3.1. The Impact of Different Factors on Overall Survival in Oral Cancer Patients

Figure 1A shows that the high CAF_TIDE group has lower survival rates, with a statistically significant p = 0.004 and HR = 1.48 (95% CI = [1.134, 1.932]). Figure 1B demonstrates that the high CAF_xCell group also experiences lower survival rates, with p = 0.027 and HR = 0.741 (95% CI = [0.568, 0.967]). Figure 1C indicates that the high StromalScore group has reduced survival rates, with p = 0.045 and HR = 0.701 (95% CI = [0.494, 0.994]). Figure 1D highlights that the high CAF_TIDE group shows significantly lower survival compared to the low group, with p < 0.001 and HR = 2.873 (95% CI = [1.829, 4.511]). Figure 1E reveals that the high CAF_xCell group has lower survival rates, with p < 0.001 and HR = 1.627 (95% CI = [1.24, 2.134]). Figure 1F shows that the high StromalScore group experiences decreased survival, with p = 0.002 and HR = 1.553 (95% CI = [1.171, 2.06]). Overall, higher levels of CAF_TIDE, CAF_xCell and StromalScore are associated with poorer survival outcomes in oral cancer patients.

FIGURE 1.

FIGURE 1

The impact of different factors on overall survival in oral cancer patients. A‐C: Kaplan–Meier survival curves showing overall survival based on low (green) and high (red) levels of CAF_TIDE, CAF_xCell and StromalScore. (A) Low CAF_TIDE levels are linked to better survival (p = 0.004, HR = 1.48). (B) Low CAF_xCell levels improve survival (p = 0.027, HR = 0.741). (C) Low StromalScore is associated with better survival (p = 0.045, HR = 0.701). D‐F: Survival curves with high (blue) and low (red) groups, confirming previous trends. (D) High CAF_TIDE levels indicate poorer survival (p < 0.001, HR = 2.873). (E) High CAF_xCell levels relate to worse survival (p < 0.001, HR = 1.627). (F) High StromalScore correlates with reduced survival (p = 0.002, HR = 1.553).
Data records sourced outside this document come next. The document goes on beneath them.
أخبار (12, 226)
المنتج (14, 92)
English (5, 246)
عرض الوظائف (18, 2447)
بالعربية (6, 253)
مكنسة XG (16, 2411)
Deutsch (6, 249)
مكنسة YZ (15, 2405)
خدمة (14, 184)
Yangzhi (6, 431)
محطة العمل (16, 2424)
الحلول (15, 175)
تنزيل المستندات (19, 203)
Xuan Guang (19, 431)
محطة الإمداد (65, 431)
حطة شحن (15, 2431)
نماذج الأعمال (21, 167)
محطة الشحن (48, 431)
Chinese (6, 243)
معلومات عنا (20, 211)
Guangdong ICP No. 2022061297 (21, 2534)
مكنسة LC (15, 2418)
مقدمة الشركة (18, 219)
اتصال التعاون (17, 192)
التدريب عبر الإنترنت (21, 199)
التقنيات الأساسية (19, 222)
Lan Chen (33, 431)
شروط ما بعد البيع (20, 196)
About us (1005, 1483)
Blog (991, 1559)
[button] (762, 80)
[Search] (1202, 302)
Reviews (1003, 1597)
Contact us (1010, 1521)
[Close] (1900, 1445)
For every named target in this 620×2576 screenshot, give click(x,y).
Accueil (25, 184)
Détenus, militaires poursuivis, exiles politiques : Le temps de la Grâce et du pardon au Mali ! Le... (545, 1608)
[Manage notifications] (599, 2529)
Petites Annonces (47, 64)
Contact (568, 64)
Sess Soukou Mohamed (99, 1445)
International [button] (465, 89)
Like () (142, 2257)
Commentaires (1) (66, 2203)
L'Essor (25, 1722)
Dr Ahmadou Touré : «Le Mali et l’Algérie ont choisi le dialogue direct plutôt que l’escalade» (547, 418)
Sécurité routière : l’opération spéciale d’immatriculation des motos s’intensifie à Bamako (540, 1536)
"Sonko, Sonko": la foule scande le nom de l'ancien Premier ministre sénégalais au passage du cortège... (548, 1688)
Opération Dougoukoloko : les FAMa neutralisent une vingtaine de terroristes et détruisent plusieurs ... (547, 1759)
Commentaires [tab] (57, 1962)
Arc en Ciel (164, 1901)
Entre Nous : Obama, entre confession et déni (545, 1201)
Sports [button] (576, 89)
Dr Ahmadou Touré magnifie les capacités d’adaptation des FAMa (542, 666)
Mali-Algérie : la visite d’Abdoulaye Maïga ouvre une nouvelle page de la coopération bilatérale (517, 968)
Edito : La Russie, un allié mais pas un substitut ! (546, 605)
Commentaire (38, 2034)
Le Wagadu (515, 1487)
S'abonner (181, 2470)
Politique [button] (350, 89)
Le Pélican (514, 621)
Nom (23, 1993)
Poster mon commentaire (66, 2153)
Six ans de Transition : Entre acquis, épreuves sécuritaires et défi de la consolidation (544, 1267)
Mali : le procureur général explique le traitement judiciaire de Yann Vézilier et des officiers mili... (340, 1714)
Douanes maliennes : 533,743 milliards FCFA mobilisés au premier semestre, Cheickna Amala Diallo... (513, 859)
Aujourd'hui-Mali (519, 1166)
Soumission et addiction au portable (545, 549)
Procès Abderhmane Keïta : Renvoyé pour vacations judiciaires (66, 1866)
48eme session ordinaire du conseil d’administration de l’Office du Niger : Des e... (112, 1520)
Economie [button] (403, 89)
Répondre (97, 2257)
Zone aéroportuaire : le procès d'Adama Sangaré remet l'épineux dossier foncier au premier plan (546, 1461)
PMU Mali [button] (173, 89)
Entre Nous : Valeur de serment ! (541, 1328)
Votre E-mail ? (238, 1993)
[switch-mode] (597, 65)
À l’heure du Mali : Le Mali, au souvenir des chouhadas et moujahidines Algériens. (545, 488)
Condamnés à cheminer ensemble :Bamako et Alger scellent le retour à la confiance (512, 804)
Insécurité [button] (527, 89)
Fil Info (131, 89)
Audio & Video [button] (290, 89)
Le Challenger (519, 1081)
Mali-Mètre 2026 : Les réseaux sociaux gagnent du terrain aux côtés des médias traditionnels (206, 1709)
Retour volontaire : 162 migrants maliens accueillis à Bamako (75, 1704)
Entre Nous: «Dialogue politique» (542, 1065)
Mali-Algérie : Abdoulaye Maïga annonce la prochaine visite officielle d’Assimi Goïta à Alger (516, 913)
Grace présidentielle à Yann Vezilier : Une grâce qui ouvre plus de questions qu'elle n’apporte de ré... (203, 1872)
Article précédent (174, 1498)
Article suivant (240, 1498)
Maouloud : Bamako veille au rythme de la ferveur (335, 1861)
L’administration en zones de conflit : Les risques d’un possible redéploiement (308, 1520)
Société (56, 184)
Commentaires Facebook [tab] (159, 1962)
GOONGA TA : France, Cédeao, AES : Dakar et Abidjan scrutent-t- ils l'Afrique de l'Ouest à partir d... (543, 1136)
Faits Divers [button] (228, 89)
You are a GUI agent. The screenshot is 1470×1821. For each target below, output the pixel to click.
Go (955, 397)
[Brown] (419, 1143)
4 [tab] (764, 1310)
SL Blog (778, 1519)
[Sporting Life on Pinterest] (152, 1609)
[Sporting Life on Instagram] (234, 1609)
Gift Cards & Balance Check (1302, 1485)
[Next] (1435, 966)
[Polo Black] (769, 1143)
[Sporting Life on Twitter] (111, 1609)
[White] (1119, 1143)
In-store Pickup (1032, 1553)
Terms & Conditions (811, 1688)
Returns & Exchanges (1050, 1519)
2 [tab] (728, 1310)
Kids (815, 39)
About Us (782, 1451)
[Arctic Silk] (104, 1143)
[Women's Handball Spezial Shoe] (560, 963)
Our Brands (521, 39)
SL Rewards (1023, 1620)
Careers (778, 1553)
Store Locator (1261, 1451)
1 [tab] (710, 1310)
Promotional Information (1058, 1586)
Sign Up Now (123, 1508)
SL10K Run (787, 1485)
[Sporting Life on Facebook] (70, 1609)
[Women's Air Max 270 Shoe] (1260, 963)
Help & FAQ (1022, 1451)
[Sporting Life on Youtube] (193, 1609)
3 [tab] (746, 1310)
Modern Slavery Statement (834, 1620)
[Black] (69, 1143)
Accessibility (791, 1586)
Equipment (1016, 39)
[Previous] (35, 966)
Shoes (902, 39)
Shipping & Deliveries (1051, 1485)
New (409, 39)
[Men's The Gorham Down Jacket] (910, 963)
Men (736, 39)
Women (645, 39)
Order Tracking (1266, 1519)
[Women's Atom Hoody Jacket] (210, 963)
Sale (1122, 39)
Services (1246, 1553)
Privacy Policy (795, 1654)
3.2. Module–Trait Relationships, Gene Significance and Functional Enrichment

Figure 2A,C Module–Trait Relationships: Heatmaps display the correlation between gene modules and specific traits. Different colours indicate the strength and direction of these correlations. For instance, certain modules show strong positive or negative correlations with traits like OS (overall survival) and T (tumour). Figure 2B,D: These plots illustrate the relationship between module membership and gene significance. A trend is visible, suggesting that genes highly significant for a trait are also central to the corresponding module. Figure 2E: This diagram shows the overlap between two datasets, indicating shared and unique elements. The intersection highlights common genes or features between the datasets. Figure 2F,G: Dot plots display enriched biological processes and pathways. The size of the dots represents the count of genes involved, while the colour gradient indicates the significance level (p value). Key pathways like ‘extracellular matrix organization’ and ‘immune response’ are prominently enriched, suggesting their roles in the study's context.

FIGURE 2.

FIGURE 2

Module–trait relationships, gene significance and functional enrichment. (A) Heatmap showing module–trait relationships, indicating correlations between gene modules and traits. (B) Scatter plot of module membership versus gene significance for a specific module, showing a strong positive correlation. (C) Another heatmap of module–trait relationships for a different dataset. (D) Scatter plot similar to Panel B, but with a weaker correlation. (E) Venn diagram displaying the overlap of genes between two datasets (TCGA and GEO). (F) Dot plot of enriched biological processes, highlighting significant pathways related to extracellular matrix organisation. (G) Dot plot showing enriched pathways, focusing on cancer‐related and signalling pathways.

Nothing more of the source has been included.